According to S&P's MarketScope, the negative jobless data cast doubt on a quick economic recovery and led some investors to book profits ahead of Friday's economic data. Investors will keenly await first quarter gross domestic product figures. Economic research firm MMS International expects a 3.0% GDP gain.
Other economic data on the docket are March home sales and the April University of Michigan consumer sentiment index. MMS expects new home sales to jump 5.4% to a 900,000 clip, following a weather-affected slowdown in February. For the Michigan consumer sentiment index, MMS predicts a revised 84.0 from a preliminary 83.2 reading. In March, the index was at 77.6.
On the geopolitical front, investors received news that the SARS virus may be worse than expected. Insurance firm American International Group (AIG) said the impact of SARS in its Asian markets may dent future revenues and profits.
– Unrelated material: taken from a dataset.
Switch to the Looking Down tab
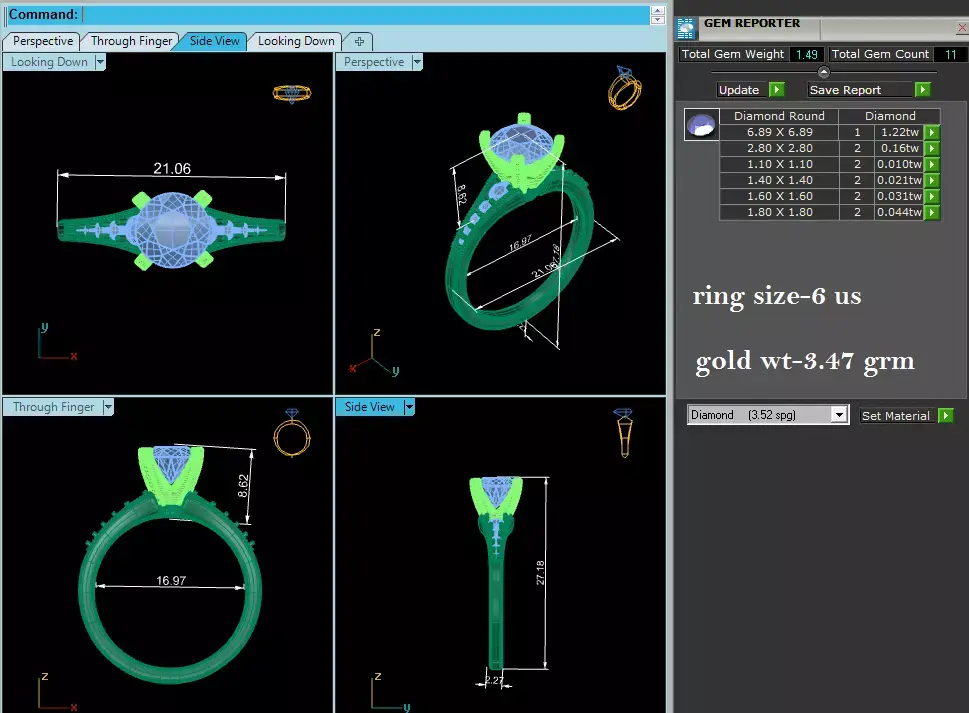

Meanwhile, tension between North Korea and the U.S. escalated amid talks over North Korea's nuclear program.
Thursday morning, President Bush, appearing at Ohio-based manufacturer Timken (TKR), stumped for his proposed $726 billion tax cut. Though moderate Republicans had indicated they would seek to trim the cut to $350 billion, Bush maintained the need for a level of at least $550 billion.
Prices of U.S. Treasuries finished firmly higher Thursday. Geopolitical tension also supported prices of the relatively safe Treasury notes. Amid discussions of North Korea's nuclear program, Pyongyang released a statement saying "war may break out at any moment" unless the U.S. changed its policy.
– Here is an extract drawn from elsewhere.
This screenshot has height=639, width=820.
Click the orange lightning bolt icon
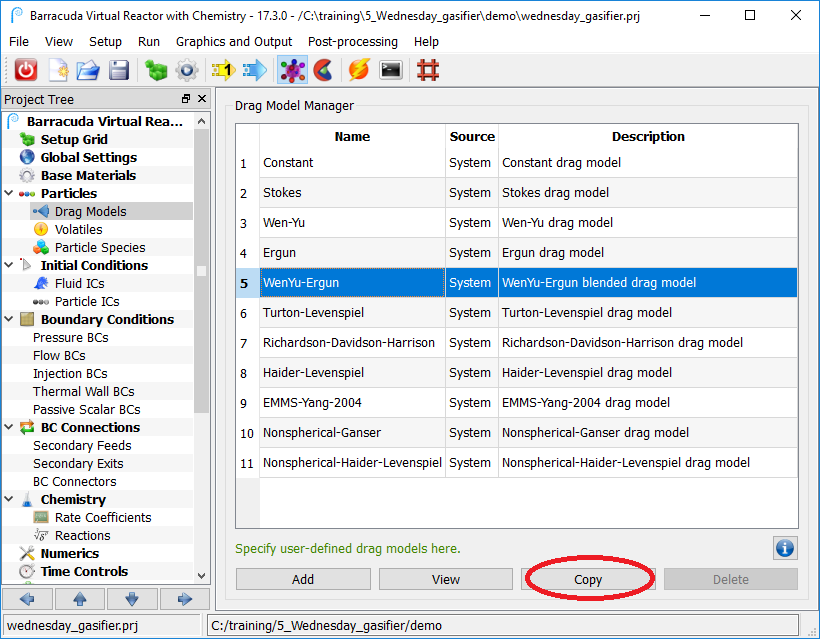pyautogui.click(x=359, y=70)
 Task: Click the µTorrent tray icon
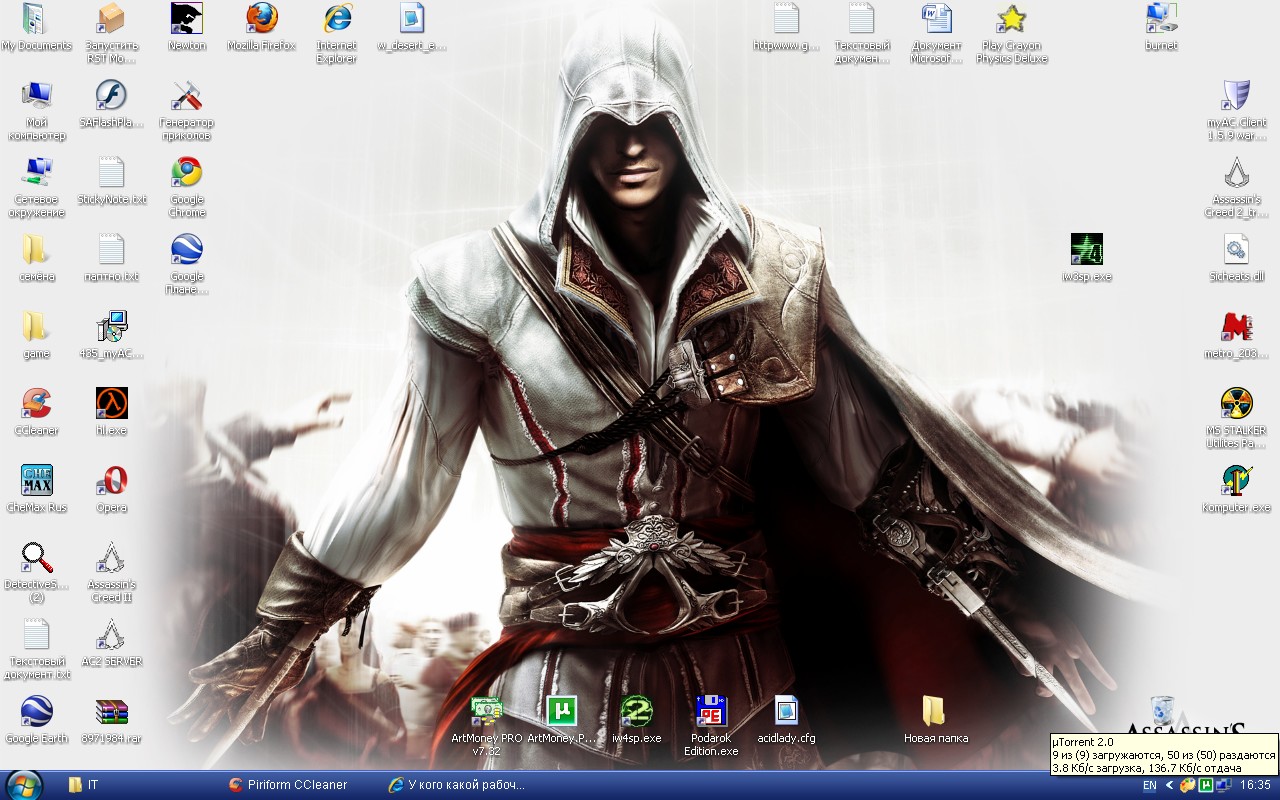(1206, 786)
Weakness in stocks, some negative corporate earnings news, and dour jobless claims data bolstered Treasury prices.
MMS anticipates that positive home sales, GDP, and consumer sentiment data on Friday will pressure prices of Treasuries.
European stock markets were lower Thursday. London's FTSE index was down 67.5 points, or 1.7%, to 3,899. In Paris, the CAC 40 index lost 59.63 points, or 2.01%, to 2,903.04. In Frankfurt, the DAX index decreased 82.78 points, or 2.78%, to 2,891.62.
In Asia, Japan's Nikkei 225 index finished Thursday's session higher by 61.19 points, or 0.79%, at 7,854.57. Meanwhile, Hong Kong's benchmark Hang Seng index lost 77.49 points, or 0.91%, to 8,442.11.